The Blonde Leading the Blonde…and more memories for me.

Platinum hair from House of the Dragon to Village of the Damned

A distinctive odor isn’t the only thing that can take me on a trip down memory lane!

An article in the New York Times discussing the striking platinum-blonde hair of the Targaryen clan on the HBO series House of the Dragon included a black and white movie still of a gaggle of young children with similar nearly-white hair and a very strange look in their eyes.

And quickly I was a teenager again, watching Village of the Damned with my high school youth group, a 35 mm projector whirring away.

How many of you remember those Neanderthal days — before you could go to Blockbuster Video on any corner and rent a movie for the weekend; before you could have Netflix send you DVDs in the mail; and decades before online streaming services gave you millions of choices?

In those days we mostly watched movies in a movie theater, quiet and in the dark, or on TV with commercials every 15 minutes. What a treat it was to watch a full-length movie in a private hall with a bunch of friends, uninterrupted and unshushed!

For our youth group, movie night was a once or twice-a-year occurrence. Rows of folding chairs would be set up in the auditorium, a popcorn popper taken down from the shelf, and the Bell and Howell projector focused on a slightly tattered screen at the front of the room. We bubbled with excitement as the film was threaded through the projector sprockets and the lights were lowered.

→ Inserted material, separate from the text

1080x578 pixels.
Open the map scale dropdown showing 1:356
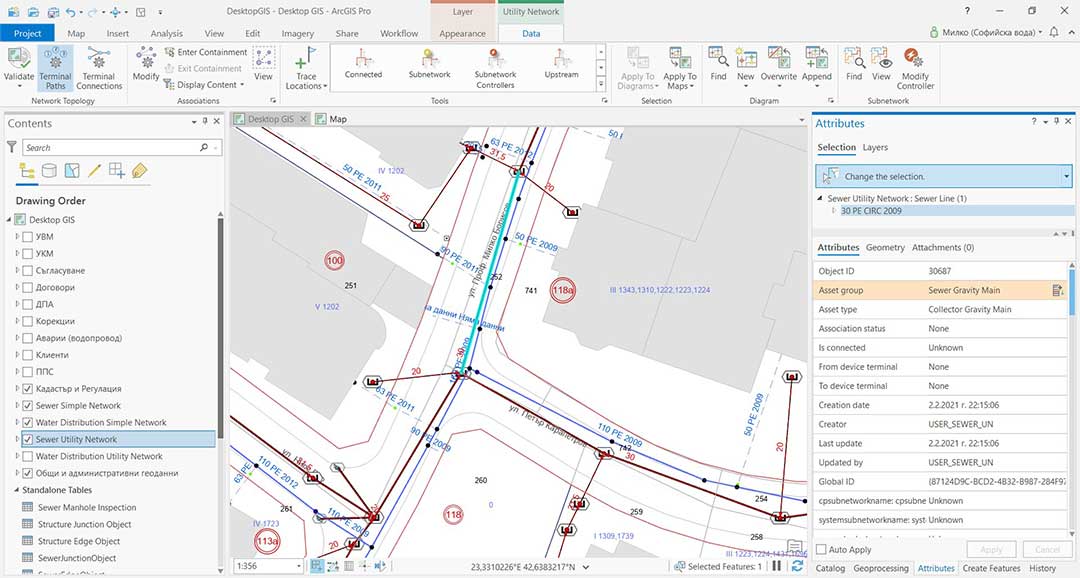[x=298, y=564]
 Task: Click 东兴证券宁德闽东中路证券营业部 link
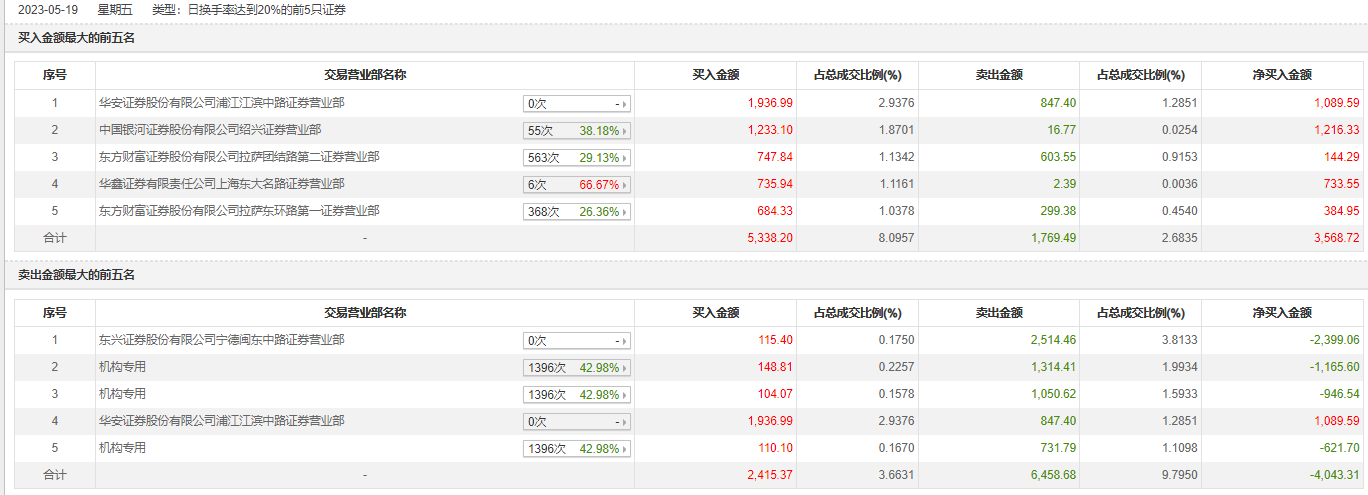222,340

The movie to be shown on a given night was chosen weeks before the big night by the Youth Advisor. The catalog from a movie rental company was studied and an order form and check were mailed to the company, somewhere in Ohio, or maybe California. With luck, the movie would be available and the large, flat spools in their brown boxes would be sent to us, ours to keep for a week or 10 days. Mimeographed flyers on bright orange paper would be circulated to the group members and posted on the walls announcing the date, time, and of course, the movie title.

I am not sure what criteria the Youth Advisor used to choose the films that were shown. There were classics such as On the Waterfront with Marlon Brando, Karl Malden, and Rod Steiger. Steiger made a repeat appearance in No Way to Treat a Lady, a film with no significant value or staying power.

But the oddest choice for a synagogue youth group was certainly Village of the Damned, a supernatural thriller. In the film, an otherworldly event leads to the birth of platinum-haired, precocious. and very weird children with glowing eyes who (spoiler alert) are eventually destroyed by the father of one of the oddlings. But their eyes float away–undead. And our auditorium was filled with laughter as someone in our crowd cried out “Maybelline makes beautiful eyes!” The highlight of another movie night.

And as far as I can recall–the last of those nights. I suspect the administrators of the temple lost faith in the Youth Advisor’s ability to pick appropriate films for at least a nominally religious youth group. Or maybe the price of film rental became too high. For whatever reason, that was the last time I ever heard a 35 mm projector in a small room with a group of friends.

But I will remember the Children of the Damned long after the last Targaryen has his (or her) head on a spike.